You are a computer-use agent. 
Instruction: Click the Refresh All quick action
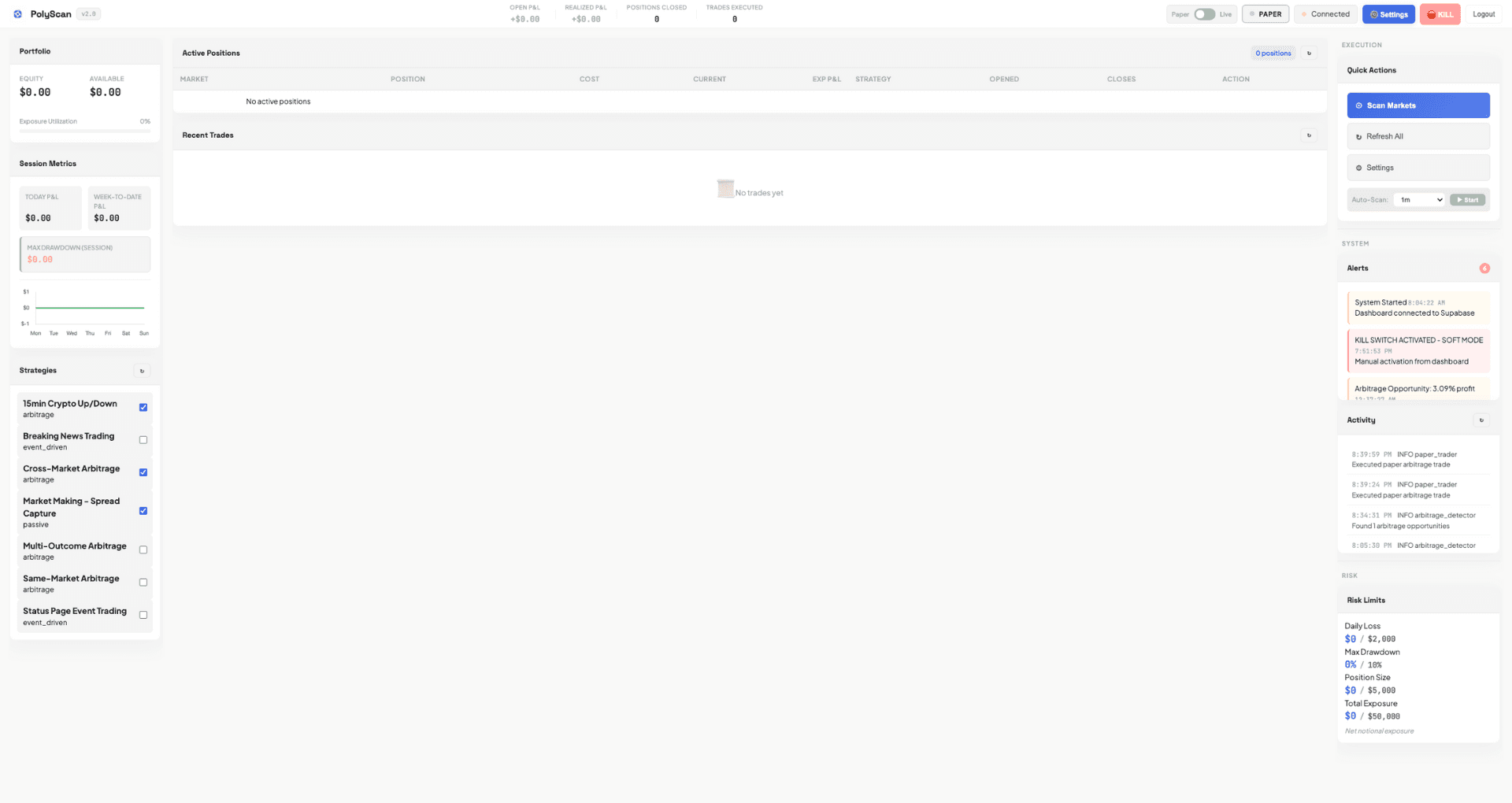(x=1418, y=137)
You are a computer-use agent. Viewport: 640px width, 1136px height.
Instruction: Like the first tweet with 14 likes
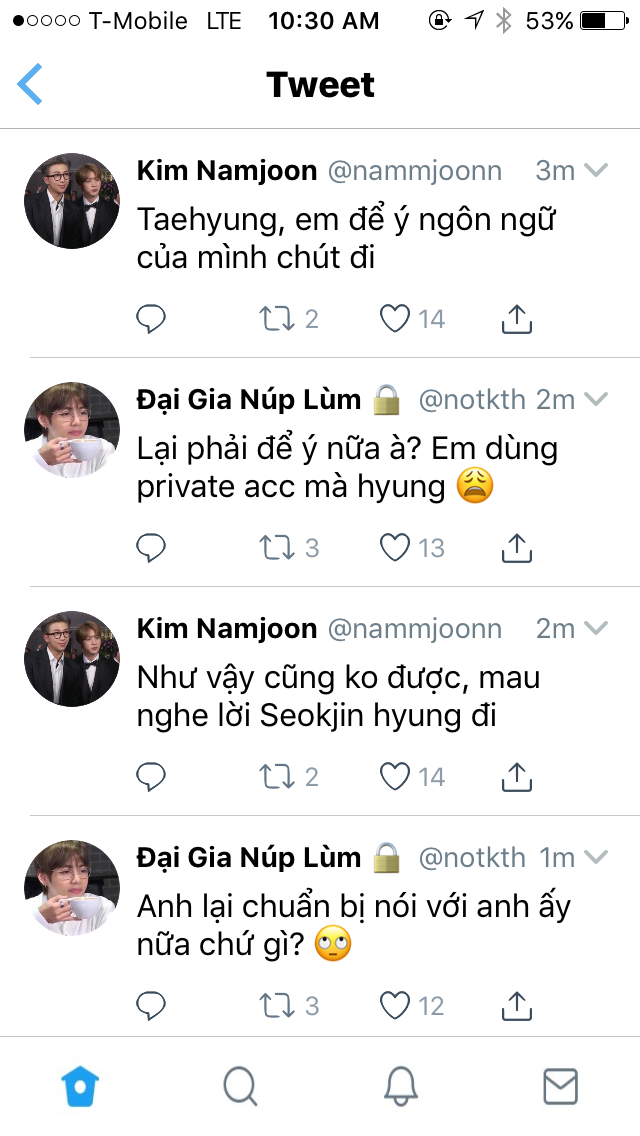[x=396, y=319]
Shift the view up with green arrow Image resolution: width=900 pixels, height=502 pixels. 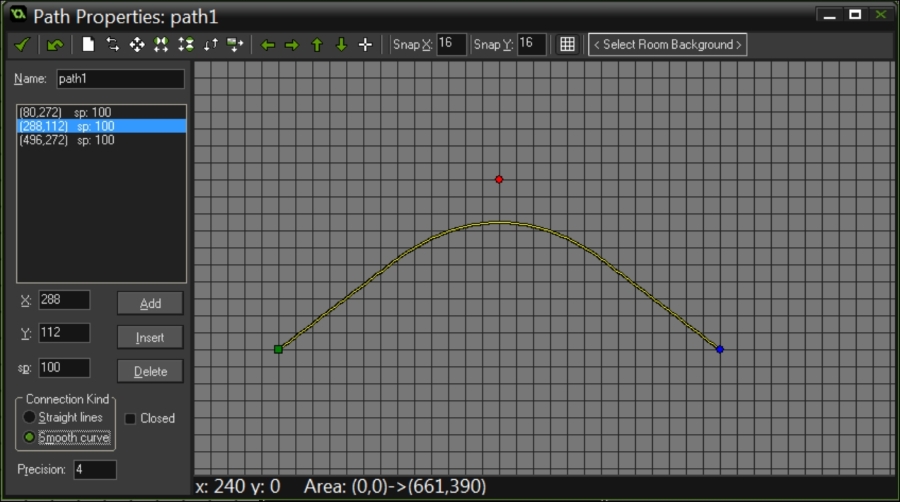pyautogui.click(x=317, y=45)
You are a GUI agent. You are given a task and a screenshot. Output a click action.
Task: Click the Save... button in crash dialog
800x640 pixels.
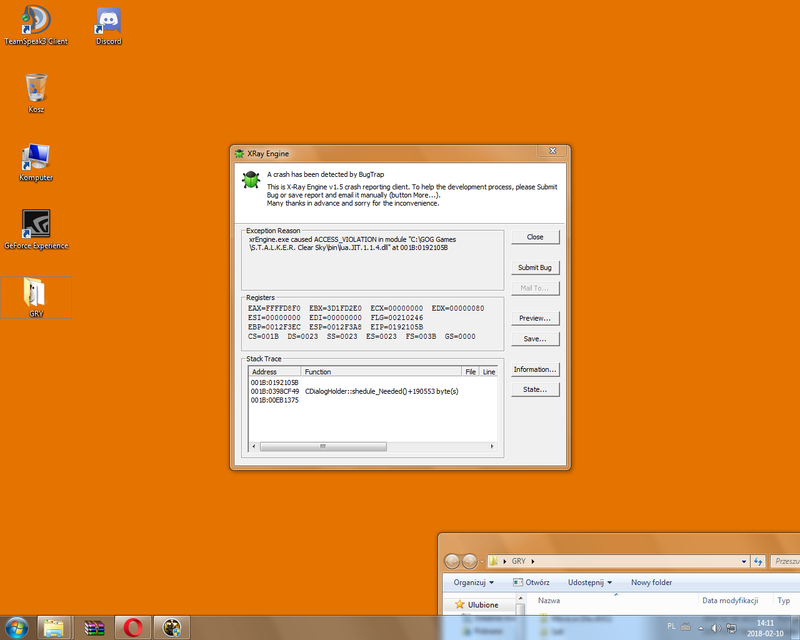pos(535,339)
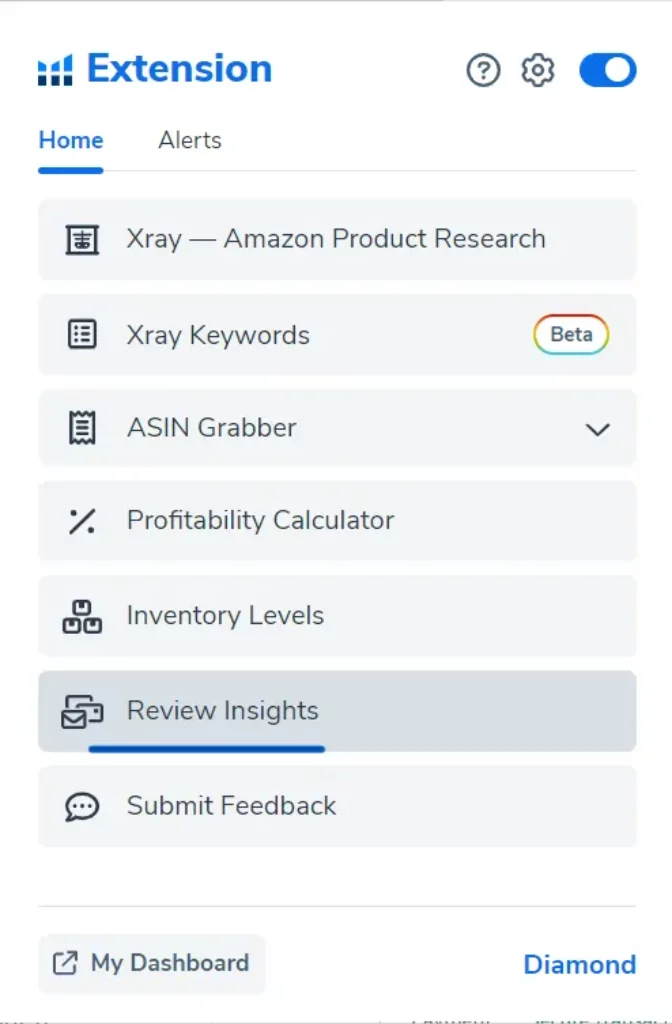Image resolution: width=672 pixels, height=1024 pixels.
Task: Click the Beta badge on Xray Keywords
Action: coord(571,335)
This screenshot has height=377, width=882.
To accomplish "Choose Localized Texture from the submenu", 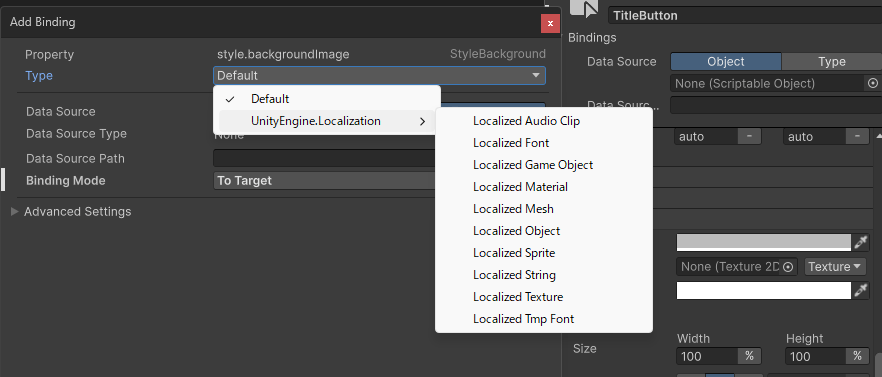I will click(518, 297).
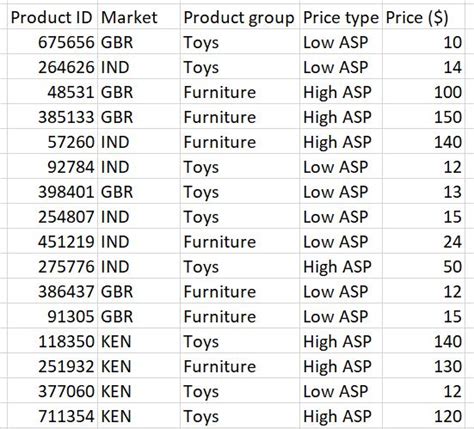Select the Product ID header cell
Screen dimensions: 474x429
coord(52,17)
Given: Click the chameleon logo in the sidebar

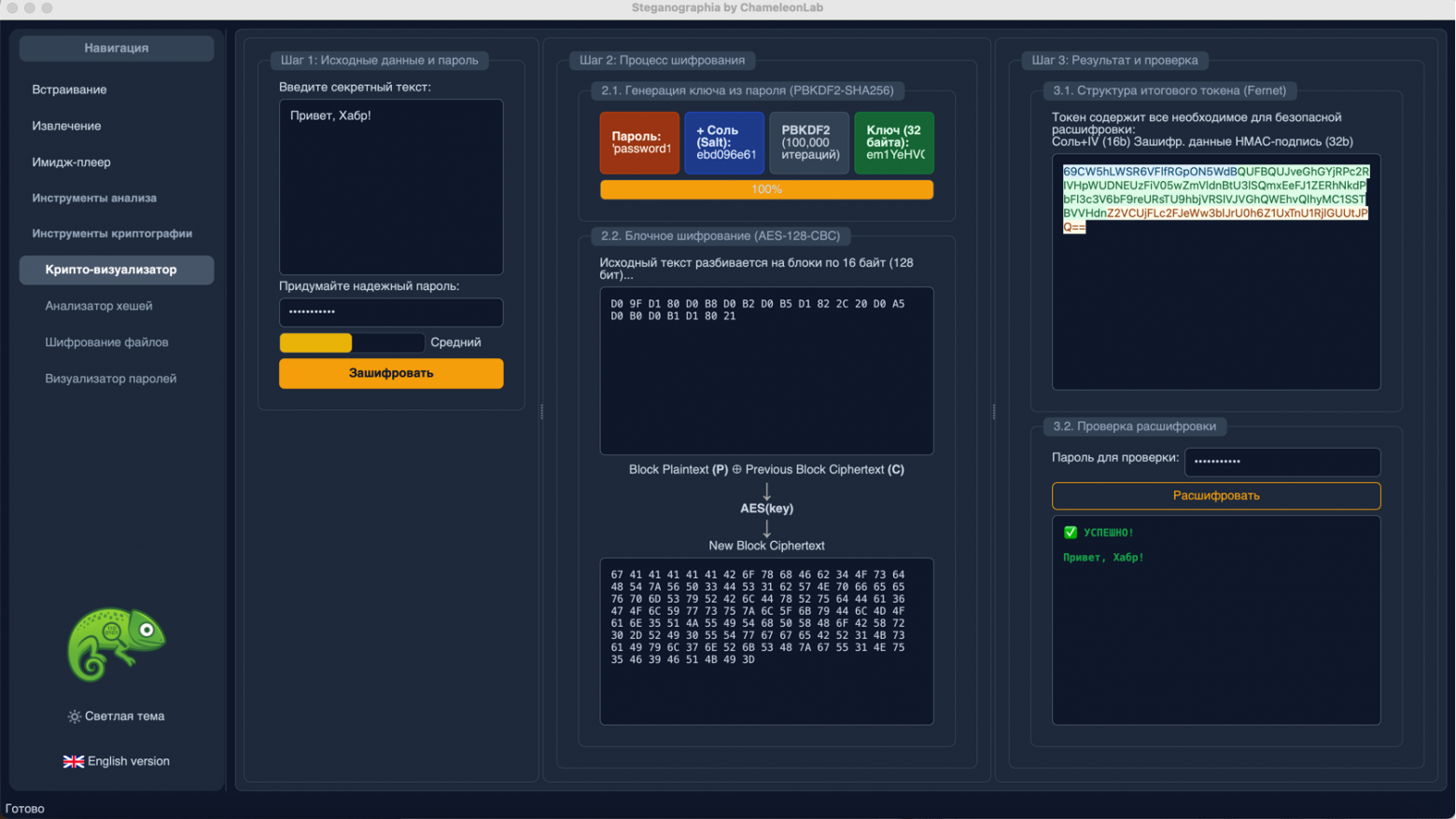Looking at the screenshot, I should (x=116, y=644).
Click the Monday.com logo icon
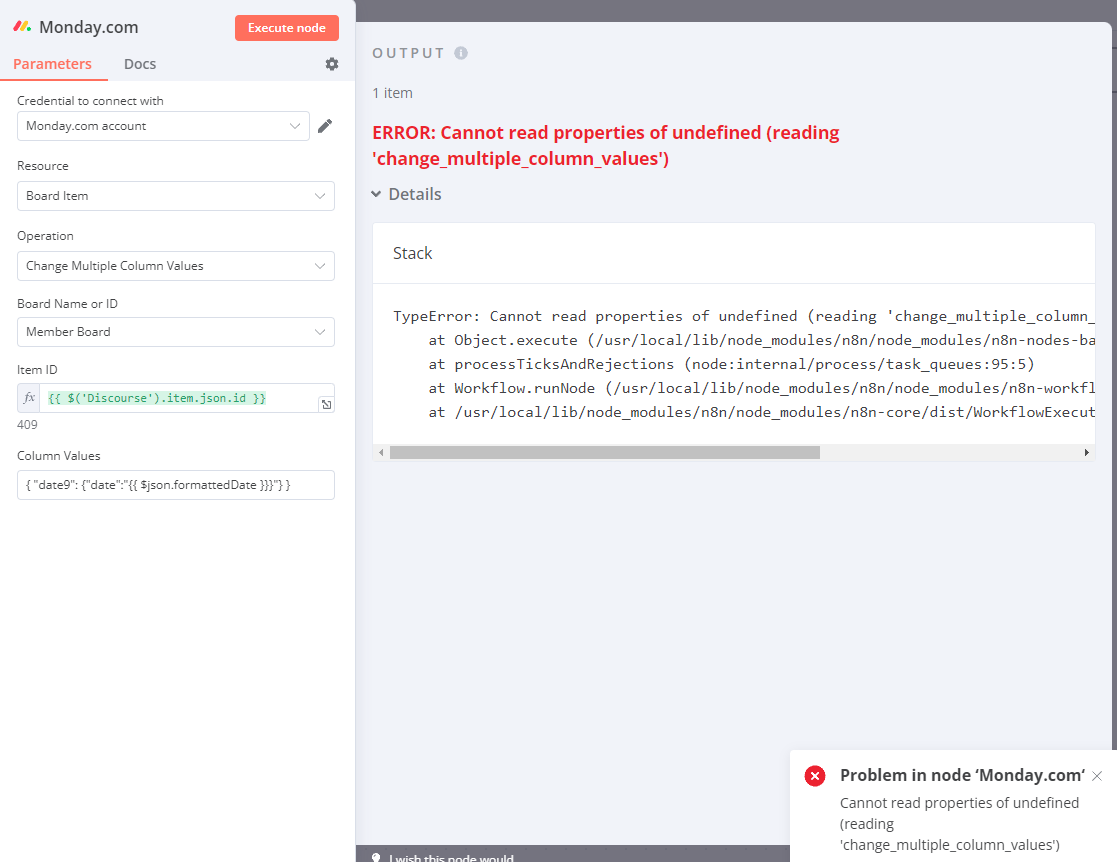 click(21, 26)
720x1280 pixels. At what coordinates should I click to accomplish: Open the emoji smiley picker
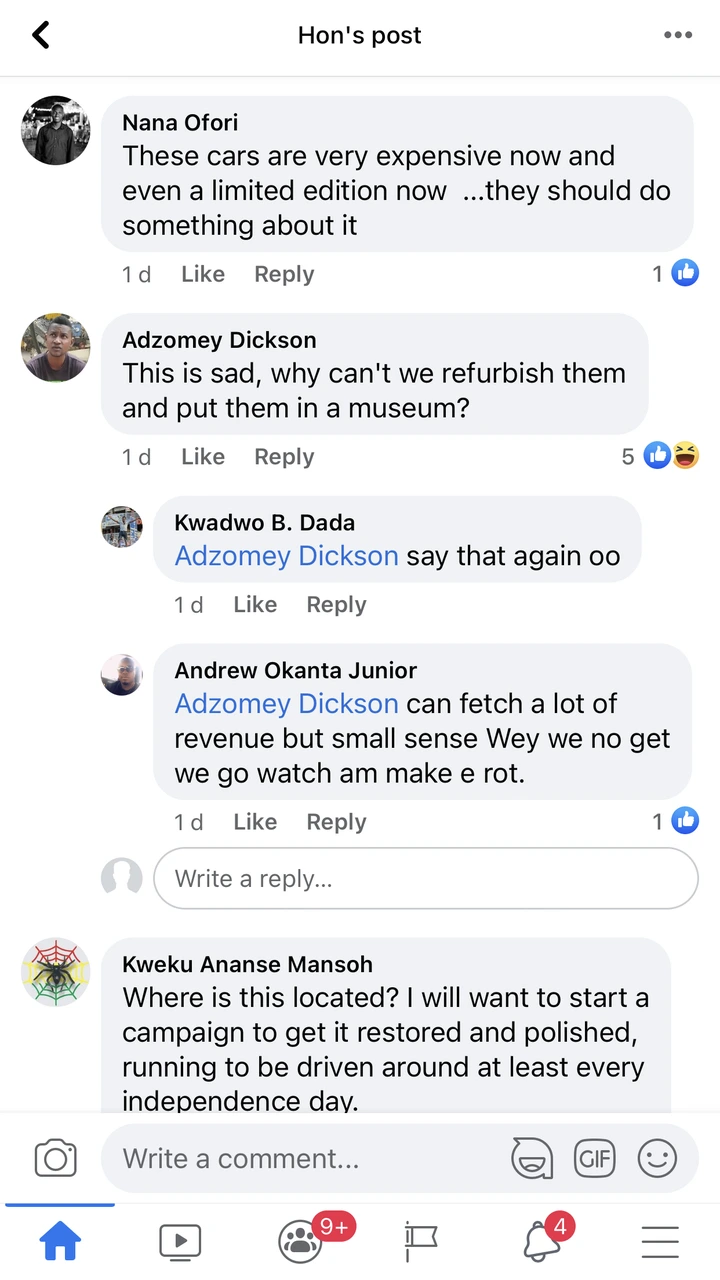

********************

■ Prompt: The answer must consist of every line from the listing above that includes the word "computer".

■ Task result:
You are a computer-use agent. 
You are a computer-use agent. Viewport: 640px width, 1136px height.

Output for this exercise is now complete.